▸ **Goal of the exercise**
Rewrite all of the lines below, putting "cog icon" wherever "gear icon" appears and keeping everything else the same.

▸ **Supplied material**
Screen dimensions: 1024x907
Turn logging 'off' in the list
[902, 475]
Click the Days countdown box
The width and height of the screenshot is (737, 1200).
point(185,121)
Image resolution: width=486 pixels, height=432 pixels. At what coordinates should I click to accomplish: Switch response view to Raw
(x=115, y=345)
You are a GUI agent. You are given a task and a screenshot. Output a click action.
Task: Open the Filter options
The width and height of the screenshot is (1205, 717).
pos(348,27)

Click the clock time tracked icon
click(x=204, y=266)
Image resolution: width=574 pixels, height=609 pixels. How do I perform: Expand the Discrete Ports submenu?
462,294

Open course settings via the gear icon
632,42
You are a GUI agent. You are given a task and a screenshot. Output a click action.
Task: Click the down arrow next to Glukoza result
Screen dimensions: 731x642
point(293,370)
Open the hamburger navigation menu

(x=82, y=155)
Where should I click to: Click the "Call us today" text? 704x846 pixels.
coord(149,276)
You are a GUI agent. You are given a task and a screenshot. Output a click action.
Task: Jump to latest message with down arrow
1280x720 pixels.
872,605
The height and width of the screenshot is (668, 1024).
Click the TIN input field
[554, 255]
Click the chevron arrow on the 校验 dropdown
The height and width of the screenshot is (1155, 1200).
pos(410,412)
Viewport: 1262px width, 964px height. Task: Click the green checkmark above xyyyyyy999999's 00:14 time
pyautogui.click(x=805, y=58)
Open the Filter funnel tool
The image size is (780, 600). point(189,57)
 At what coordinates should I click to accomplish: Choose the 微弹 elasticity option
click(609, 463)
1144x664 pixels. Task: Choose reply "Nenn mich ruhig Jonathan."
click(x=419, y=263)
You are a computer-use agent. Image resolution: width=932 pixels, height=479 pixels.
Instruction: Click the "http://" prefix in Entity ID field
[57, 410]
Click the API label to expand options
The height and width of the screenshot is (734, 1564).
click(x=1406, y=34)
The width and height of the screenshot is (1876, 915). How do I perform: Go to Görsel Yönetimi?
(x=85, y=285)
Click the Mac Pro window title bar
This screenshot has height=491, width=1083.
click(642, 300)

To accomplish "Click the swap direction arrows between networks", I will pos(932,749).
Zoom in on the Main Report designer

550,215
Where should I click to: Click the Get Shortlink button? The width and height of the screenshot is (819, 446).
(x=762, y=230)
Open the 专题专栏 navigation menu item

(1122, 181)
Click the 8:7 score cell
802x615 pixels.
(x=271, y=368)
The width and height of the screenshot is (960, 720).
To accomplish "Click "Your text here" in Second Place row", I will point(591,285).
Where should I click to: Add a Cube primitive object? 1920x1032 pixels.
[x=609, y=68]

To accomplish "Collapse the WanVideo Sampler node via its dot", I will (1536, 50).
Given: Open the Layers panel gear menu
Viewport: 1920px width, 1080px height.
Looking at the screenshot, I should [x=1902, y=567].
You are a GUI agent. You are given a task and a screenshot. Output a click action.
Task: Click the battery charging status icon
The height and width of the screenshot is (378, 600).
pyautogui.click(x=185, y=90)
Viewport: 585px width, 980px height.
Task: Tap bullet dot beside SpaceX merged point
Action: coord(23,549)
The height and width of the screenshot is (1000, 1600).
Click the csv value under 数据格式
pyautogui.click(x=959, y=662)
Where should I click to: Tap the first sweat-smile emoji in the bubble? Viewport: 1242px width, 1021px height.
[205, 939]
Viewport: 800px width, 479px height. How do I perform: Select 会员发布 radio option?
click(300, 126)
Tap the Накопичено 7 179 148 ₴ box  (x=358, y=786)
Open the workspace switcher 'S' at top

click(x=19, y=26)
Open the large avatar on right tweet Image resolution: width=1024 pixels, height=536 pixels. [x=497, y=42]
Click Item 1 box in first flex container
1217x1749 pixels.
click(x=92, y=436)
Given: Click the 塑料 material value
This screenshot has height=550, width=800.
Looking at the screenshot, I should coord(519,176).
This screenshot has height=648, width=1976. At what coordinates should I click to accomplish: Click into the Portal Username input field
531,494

▸ **Reply to the task**
Screen dimensions: 1024x907
Turn logging 'off' in the list
[902, 475]
Click the Days countdown box
The width and height of the screenshot is (737, 1200).
point(185,121)
Image resolution: width=486 pixels, height=432 pixels. At what coordinates should I click to accomplish: Switch response view to Raw
(x=115, y=345)
You are a GUI agent. You are given a task and a screenshot. Output a click action.
Task: Open the Filter options
The width and height of the screenshot is (1205, 717).
pos(348,27)

Click the clock time tracked icon
click(x=204, y=266)
Image resolution: width=574 pixels, height=609 pixels. How do I perform: Expand the Discrete Ports submenu?
462,294

Open course settings via the cog icon
632,42
You are a GUI agent. You are given a task and a screenshot. Output a click action.
Task: Click the down arrow next to Glukoza result
Screen dimensions: 731x642
point(293,370)
Open the hamburger navigation menu

(x=82, y=155)
Where should I click to: Click the "Call us today" text? 704x846 pixels.
coord(149,276)
You are a GUI agent. You are given a task and a screenshot. Output a click action.
Task: Jump to latest message with down arrow
1280x720 pixels.
872,605
The height and width of the screenshot is (668, 1024).
Click the TIN input field
[554, 255]
Click the chevron arrow on the 校验 dropdown
The height and width of the screenshot is (1155, 1200).
pos(410,412)
Viewport: 1262px width, 964px height. Task: Click the green checkmark above xyyyyyy999999's 00:14 time
pyautogui.click(x=805, y=58)
Open the Filter funnel tool
The image size is (780, 600). point(189,57)
 At what coordinates should I click to accomplish: Choose the 微弹 elasticity option
click(609, 463)
1144x664 pixels. Task: Choose reply "Nenn mich ruhig Jonathan."
click(x=419, y=263)
You are a computer-use agent. Image resolution: width=932 pixels, height=479 pixels.
Instruction: Click the "http://" prefix in Entity ID field
[57, 410]
Click the API label to expand options
The height and width of the screenshot is (734, 1564).
click(x=1406, y=34)
The width and height of the screenshot is (1876, 915). How do I perform: Go to Görsel Yönetimi?
(x=85, y=285)
Click the Mac Pro window title bar
This screenshot has height=491, width=1083.
click(642, 300)

To accomplish "Click the swap direction arrows between networks", I will pos(932,749).
Zoom in on the Main Report designer

550,215
Where should I click to: Click the Get Shortlink button? The width and height of the screenshot is (819, 446).
(x=762, y=230)
Open the 专题专栏 navigation menu item

(1122, 181)
Click the 8:7 score cell
802x615 pixels.
(x=271, y=368)
The width and height of the screenshot is (960, 720).
To accomplish "Click "Your text here" in Second Place row", I will point(591,285).
Where should I click to: Add a Cube primitive object? 1920x1032 pixels.
[x=609, y=68]

To accomplish "Collapse the WanVideo Sampler node via its dot", I will (1536, 50).
Given: Open the Layers panel gear menu
Viewport: 1920px width, 1080px height.
Looking at the screenshot, I should [x=1902, y=567].
You are a GUI agent. You are given a task and a screenshot. Output a click action.
Task: Click the battery charging status icon
The height and width of the screenshot is (378, 600).
pyautogui.click(x=185, y=90)
Viewport: 585px width, 980px height.
Task: Tap bullet dot beside SpaceX merged point
Action: coord(23,549)
The height and width of the screenshot is (1000, 1600).
Click the csv value under 数据格式
pyautogui.click(x=959, y=662)
Where should I click to: Tap the first sweat-smile emoji in the bubble? Viewport: 1242px width, 1021px height.
[205, 939]
Viewport: 800px width, 479px height. How do I perform: Select 会员发布 radio option?
click(300, 126)
Tap the Накопичено 7 179 148 ₴ box  (x=358, y=786)
Open the workspace switcher 'S' at top

click(x=19, y=26)
Open the large avatar on right tweet Image resolution: width=1024 pixels, height=536 pixels. [x=497, y=42]
Click Item 1 box in first flex container
1217x1749 pixels.
click(x=92, y=436)
Given: Click the 塑料 material value
This screenshot has height=550, width=800.
Looking at the screenshot, I should coord(519,176).
This screenshot has height=648, width=1976. At what coordinates should I click to accomplish: Click into the Portal Username input field
531,494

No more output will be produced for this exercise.